Texte présenté.
+ + + + + + +
Après les instructions de rigueur ( » Laissez vos en-cas dans la voiture « ), notre petit groupe se dirige vers l’affût Le garde-forestier dispose du maïs et quelques biscuits sur des rochers et des troncs d’arbre. À peine un quart d’heure plus tard, tout le monde retient son souffle. Une ourse visiblement pleine, attirée par la nourriture, entre dans notre champ de vision. Vingt minutes plus tard, un jeune mâle fait son apparition. Quand il se redresse sur ses pattes arrière, on se dit que oui, effectivement, il vaut mieux ne pas croiser son chemin.

Le château de Dracula

Un bus fait la navette entre Brasov et Bran, la ville la plus visitée de Roumanie pour sa seule et unique curiosité : le château dit de Dracula. Le monument de conte de fées a inspiré le roman Dracula de l’écrivain britannique Bram Stoker, publié en 1897, qui a inventé le personnage historique du conte roumain Vlad Tepes (Vlad III l’Empaleur) surnommé Dracula, en s’inspirant des légendes locales de vampires. Quant à savoir si Vlad y a effectivement séjourné, rien n’est moins sûr. Son nom n’est d’ailleurs cité qu’une seule fois lors de la visite du château, essentiellement consacré à la famille royale de Roumanie dont c’était la résidence d’été. Pour voir des vampires et autres personnages inquiétants, il faut se rendre dans les magasins de souvenirs au pied du château.
+ + + + + + +
Consigne 1.
Recopiez fidèlement le passage du texte présenté qui va de « Le château de » jusqu'à « pied du château. » inclus.
Consigne 2.
Pour chacune des affirmations suivantes, indiquez par oui ou par non si elle concorde avec le texte présenté, et citez mot pour mot les termes qui en décident : (a) le garde-forestier dispose du maïs et des biscuits sur des rochers et des troncs d'arbre ; (b) le jeune mâle apparaît avant l'ourse ; (c) le château dit de Dracula était la résidence d'hiver de la famille royale de Roumanie.

Données recueillies.
+ + + + + + +
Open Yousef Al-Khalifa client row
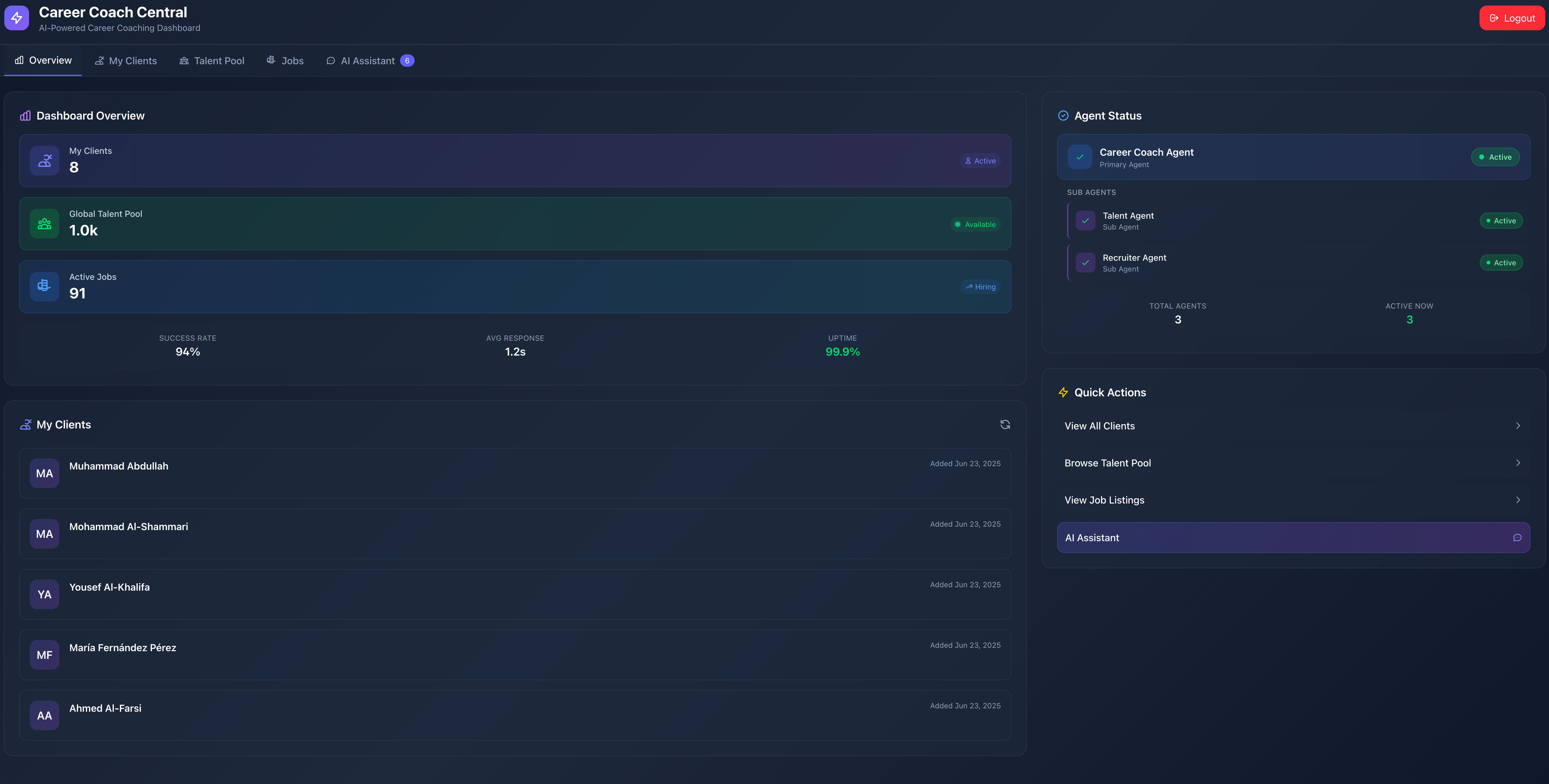Viewport: 1549px width, 784px height. click(x=515, y=594)
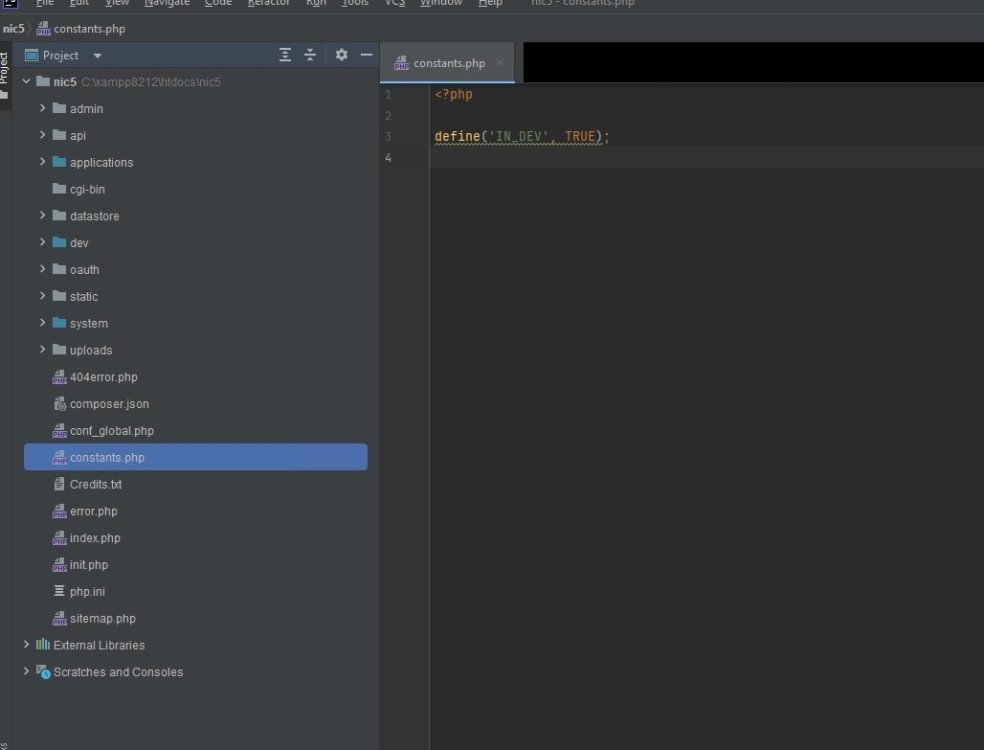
+ + + + + + +
Corrigé 1.
Le château de Dracula

Un bus fait la navette entre Brasov et Bran, la ville la plus visitée de Roumanie pour sa seule et unique curiosité : le château dit de Dracula. Le monument de conte de fées a inspiré le roman Dracula de l’écrivain britannique Bram Stoker, publié en 1897, qui a inventé le personnage historique du conte roumain Vlad Tepes (Vlad III l’Empaleur) surnommé Dracula, en s’inspirant des légendes locales de vampires. Quant à savoir si Vlad y a effectivement séjourné, rien n’est moins sûr. Son nom n’est d’ailleurs cité qu’une seule fois lors de la visite du château, essentiellement consacré à la famille royale de Roumanie dont c’était la résidence d’été. Pour voir des vampires et autres personnages inquiétants, il faut se rendre dans les magasins de souvenirs au pied du château.

Corrigé 2.
(a) Oui : « Le garde-forestier dispose du maïs et quelques biscuits sur des rochers et des troncs d’arbre. »
(b) Non : « Une ourse visiblement pleine, attirée par la nourriture, entre dans notre champ de vision. Vingt minutes plus tard, un jeune mâle fait son apparition. »
(c) Non : « essentiellement consacré à la famille royale de Roumanie dont c’était la résidence d’été. »